Announcing the group’s strategy review intended to turn around the ailing supermarket chain’s business, Sainsbury’s CEO Justin King said: The Business Transformation Programme has not realised many of the anticipated performance improvements and cost benefits and distracted us from investing in and delivering the customer offer. In particular the challenges this has presented have made it more difficult for our store colleagues to deliver an acceptable level of service to customers. This has led to declining market share.

London, UK-based Sainsbury’s said that the IT systems project had, failed to deliver the anticipated increase in productivity and the costs today are a greater proportion of sales than they were four years ago. As a result, it said it will be writing off 140 million pounds ($250 million) from redundant IT systems, and 120 million pounds ($213.6 million) from automated equipment in the new fulfilment centers. It also lost some 30 million pounds ($53.4 million) in the value of its stock from disruptions caused by the IT systems.

Accenture commented on Sainsbury’s review with a statement distancing itself from the fallout: We are responsible for the IT transformation program at Sainsbury’s, including some of the supply chain systems. However the IT automation systems within Sainsbury’s four new automated depots are not…under the scope of the existing contract.

The project was hailed by Accenture as one of its flagship BTO deals, and the largest of its kind in the supermarket retail sector, intended to transform the way Sainsbury’s delivered goods and services to its customers through new IT and supply chain systems.

Accenture was hired back in August 2000 under the watch of former CEO Sir Peter Davis, to take over the management of the payroll and IT infrastructure underpinning Sainsbury’s 530 stores, in a seven-year deal that saw some 800 Sainsbury’s staff transfer to the outsourcer. The deal formed part of Sainsbury’s 1.8 billion pound ($3.2 billion) business transformation program designed to help it recover ground in an intensely competitive sector. Sainsbury’s had been expecting to generate savings of 35 million pounds ($62.3 million) annually through the outsourcing deal, from its initial 200 million pounds ($356 million) IT budget. The deal had been extended for an additional three years in February 2004, giving the contract an expiration date of 2010.

However the failure of large parts of the project have forced Sainsbury’s into taking action.
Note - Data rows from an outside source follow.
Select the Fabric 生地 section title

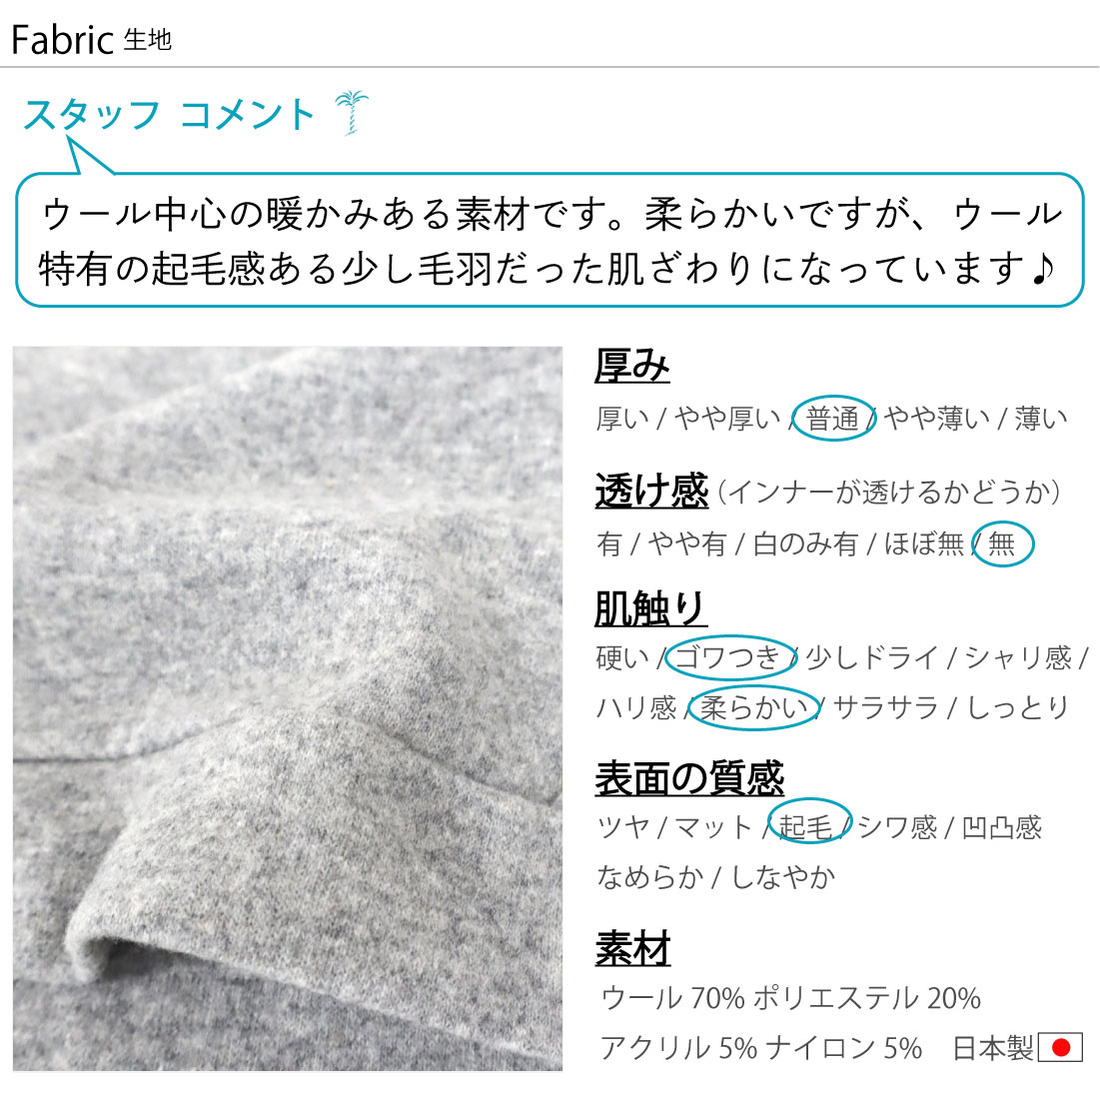point(91,39)
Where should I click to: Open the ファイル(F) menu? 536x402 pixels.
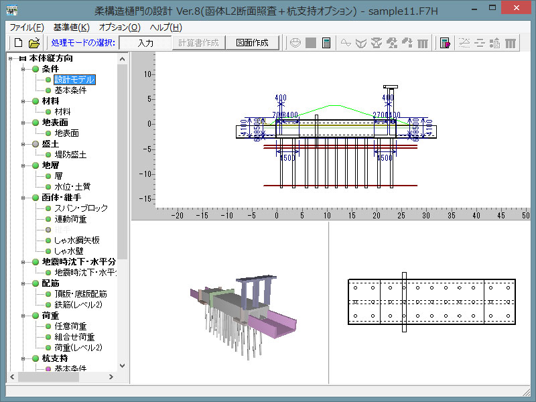coord(27,27)
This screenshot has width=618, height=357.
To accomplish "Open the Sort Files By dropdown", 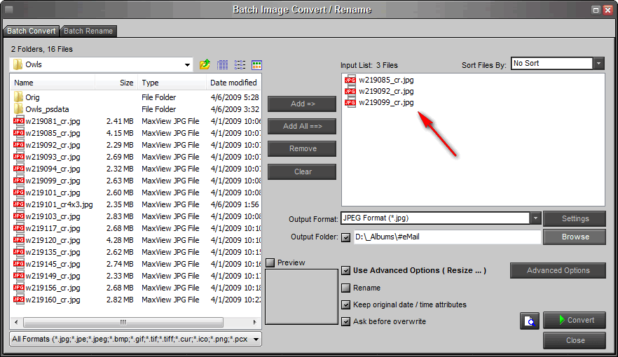I will click(x=598, y=64).
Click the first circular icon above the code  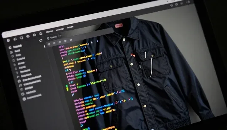pos(49,44)
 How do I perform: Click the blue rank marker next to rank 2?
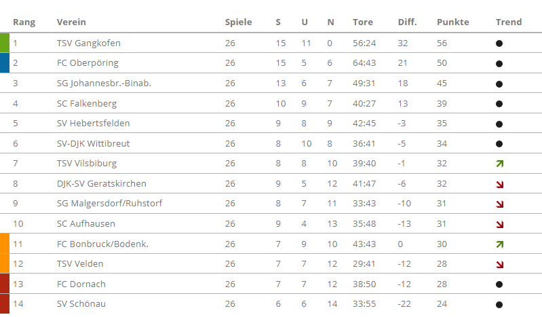tap(5, 62)
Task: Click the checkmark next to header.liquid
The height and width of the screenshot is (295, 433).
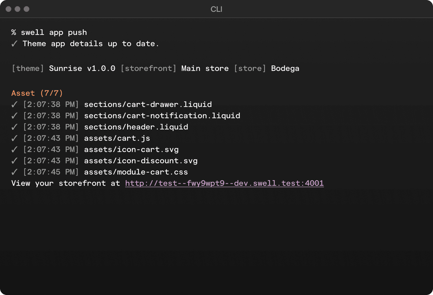Action: [x=14, y=127]
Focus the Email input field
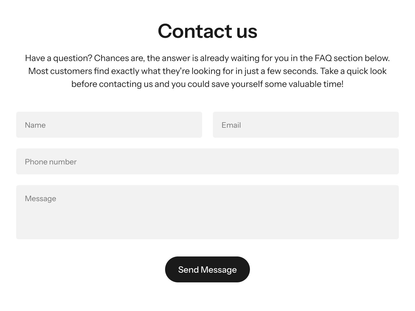415x311 pixels. 306,125
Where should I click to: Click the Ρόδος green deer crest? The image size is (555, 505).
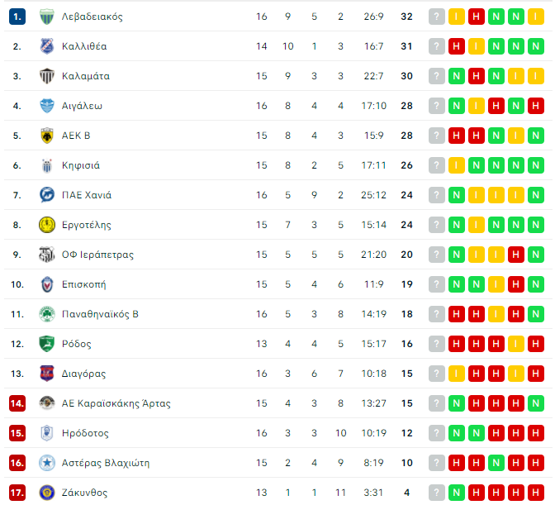[47, 344]
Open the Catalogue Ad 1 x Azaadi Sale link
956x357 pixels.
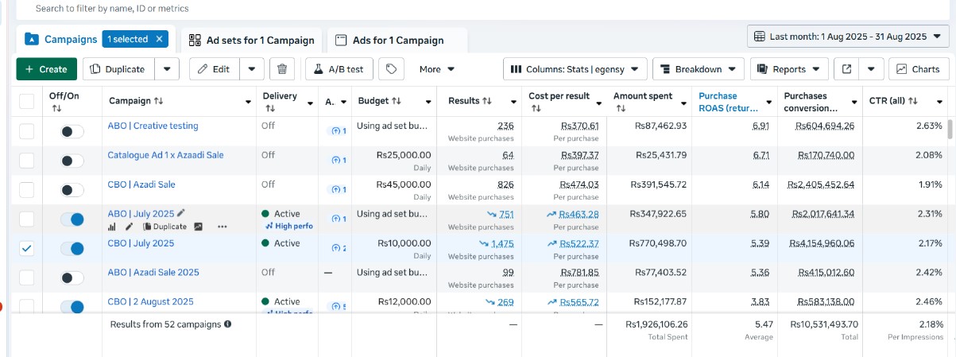[x=165, y=155]
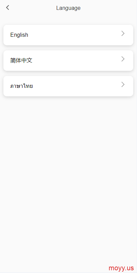Click the red moyy.us watermark text
137x273 pixels.
pos(121,268)
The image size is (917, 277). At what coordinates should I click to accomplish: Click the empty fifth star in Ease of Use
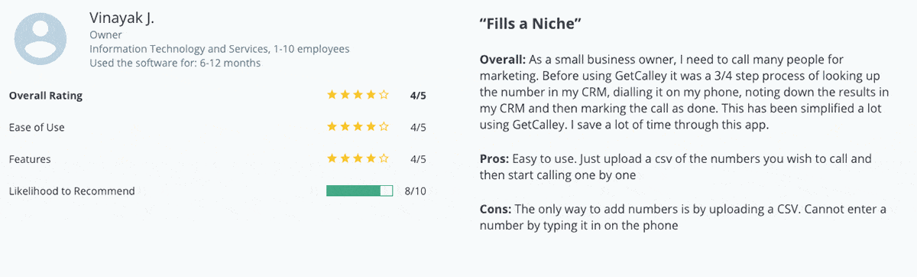pos(384,127)
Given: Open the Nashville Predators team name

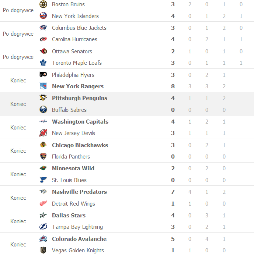Looking at the screenshot, I should point(79,192).
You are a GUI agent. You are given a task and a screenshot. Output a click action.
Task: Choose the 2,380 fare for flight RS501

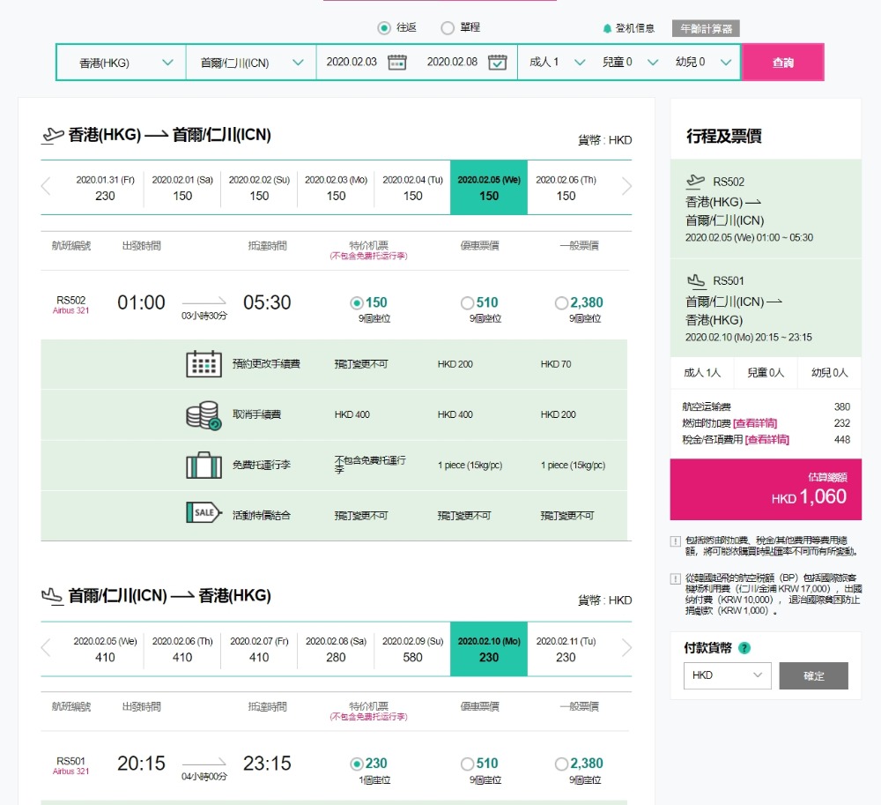[561, 764]
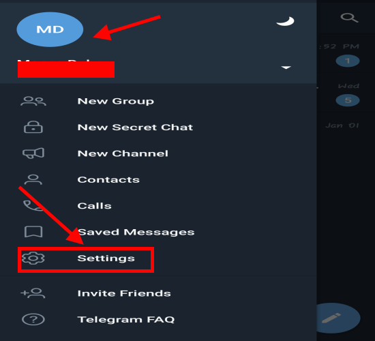Open the search magnifier icon
This screenshot has width=375, height=341.
pos(349,18)
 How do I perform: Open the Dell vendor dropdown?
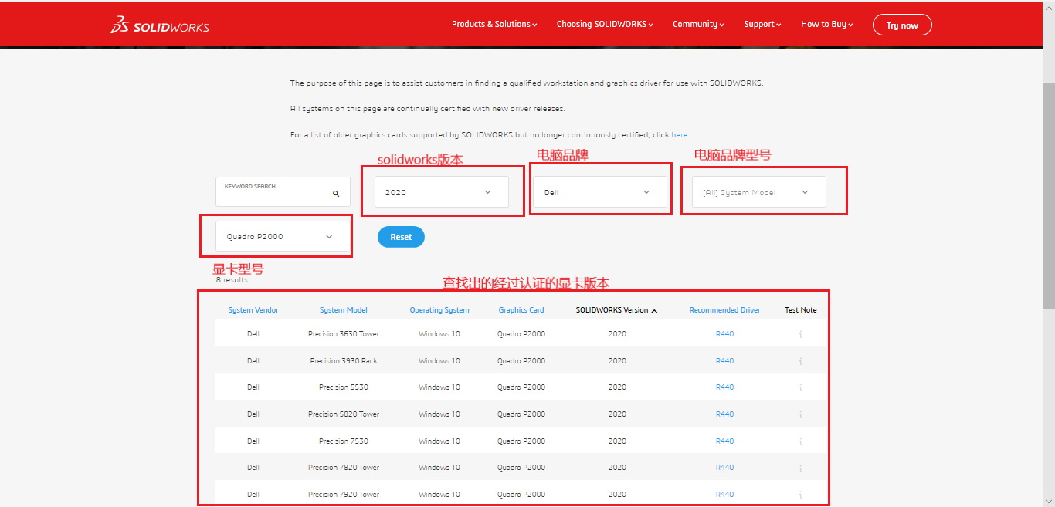pyautogui.click(x=599, y=192)
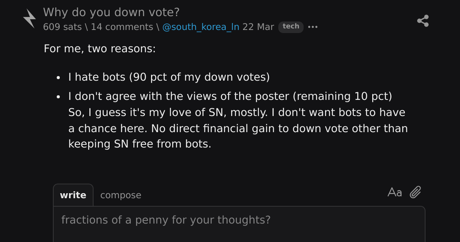Focus the 'fractions of a penny' reply box

pyautogui.click(x=239, y=224)
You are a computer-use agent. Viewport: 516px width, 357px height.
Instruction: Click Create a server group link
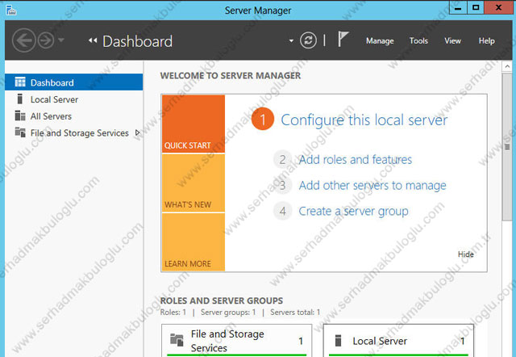[353, 212]
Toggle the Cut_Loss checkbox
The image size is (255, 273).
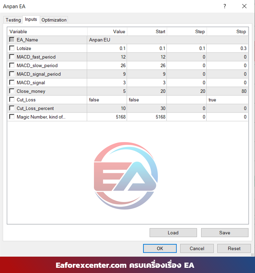point(12,100)
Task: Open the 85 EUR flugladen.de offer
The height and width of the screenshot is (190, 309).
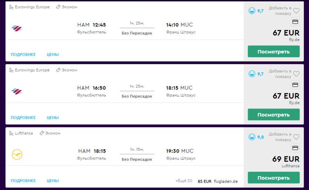Action: click(x=218, y=181)
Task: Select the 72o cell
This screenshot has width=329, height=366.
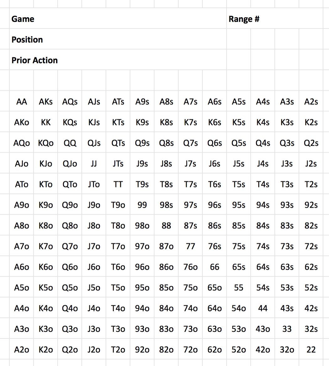Action: click(x=191, y=350)
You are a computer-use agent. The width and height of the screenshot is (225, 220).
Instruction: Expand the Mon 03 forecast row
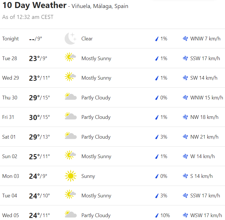[x=114, y=176]
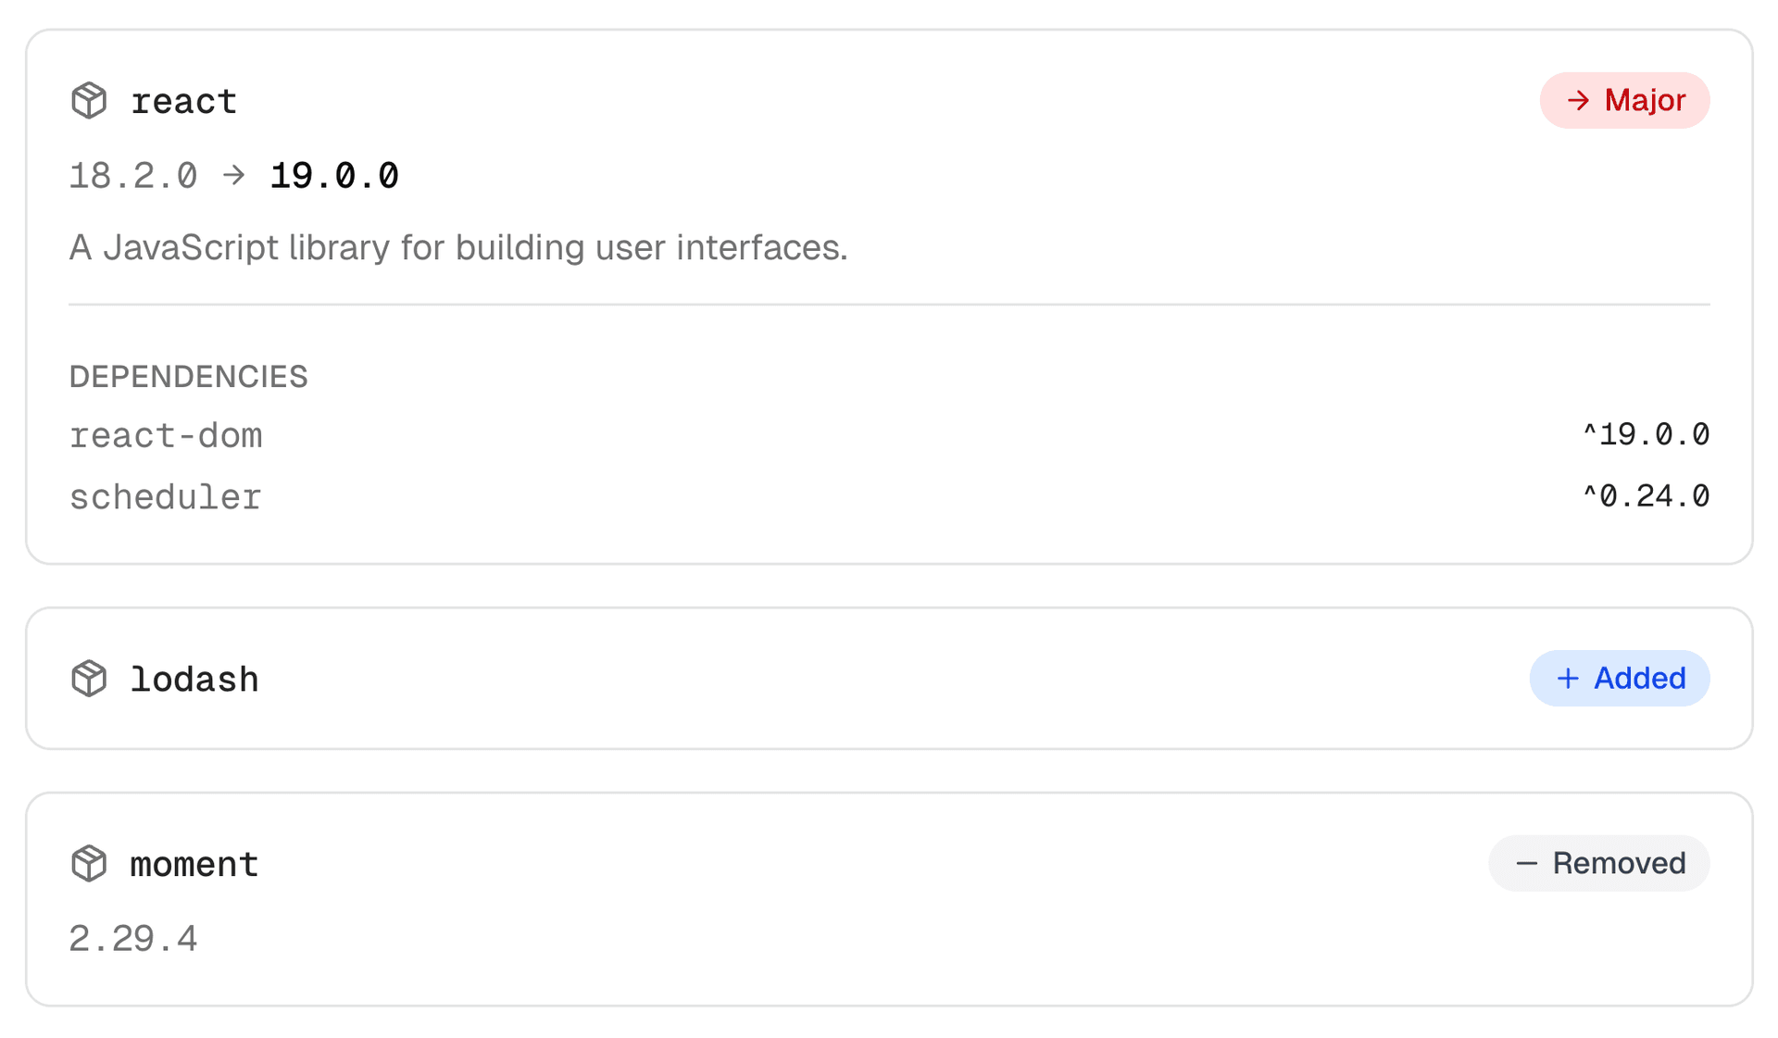1778x1038 pixels.
Task: Click the DEPENDENCIES section header
Action: coord(188,377)
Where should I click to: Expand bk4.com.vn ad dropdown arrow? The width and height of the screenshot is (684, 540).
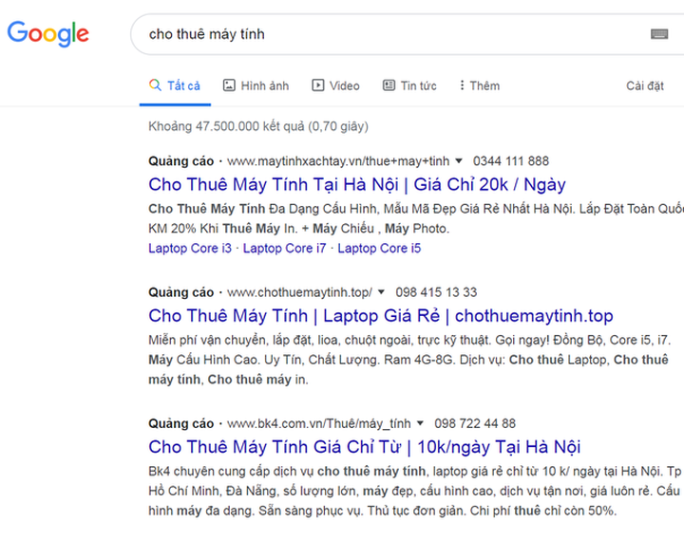coord(421,423)
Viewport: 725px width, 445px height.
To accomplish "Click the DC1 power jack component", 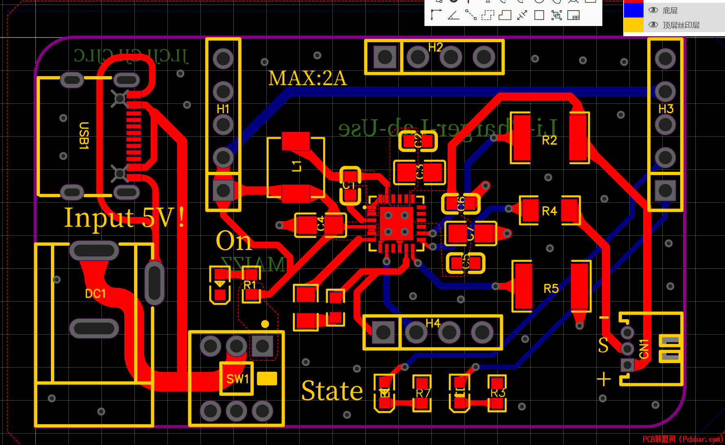I will click(x=94, y=335).
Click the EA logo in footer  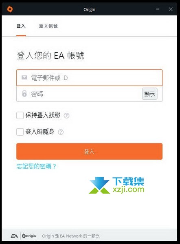tap(15, 236)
It said that the project with Accenture will now be renegotiated, to involve the company [Sainsbury’s] more fully in the selection and implementation of systems and IT solutions. Sainsbury’s will also slow down the roll out of future systems and upgrades, focusing on existing systems, in particular the forecasting and scheduling tools. It also sees certain systems being unusable, with others requiring more investment to simplify and improve their functionality.

Sainsbury’s said it is also now re-building internal capability within its IT department, which will mean it being less reliant on Accenture for IT delivery. It made some move towards this end back in January 2004, when Sainsbury’s acquired Swan Infrastructure Plc, its IT services contractor that is employed on the outsourcing deal with Accenture.

Sainsbury’s paid a total of 553 million pounds ($940 million) to purchase the Swan business from parent Barclays UK Infrastructure Fund in a move that aimed to simplify the structure of its outsourcing project with Accenture and to create a direct commercial relationship with it.

Following the business review, Sainsbury’s aims to reduce operating costs by 400 million pounds ($712 million) by 2007/8, of which 50 million pounds ($89 million) will be in the supply chain, and a further 40 million pounds ($71.2 million) in IT.

Accenture attempted to smooth over the cracks commenting, We have a good relationship with Sainsbury’s, which has developed over the past four years…We look forward to continuing our work with them.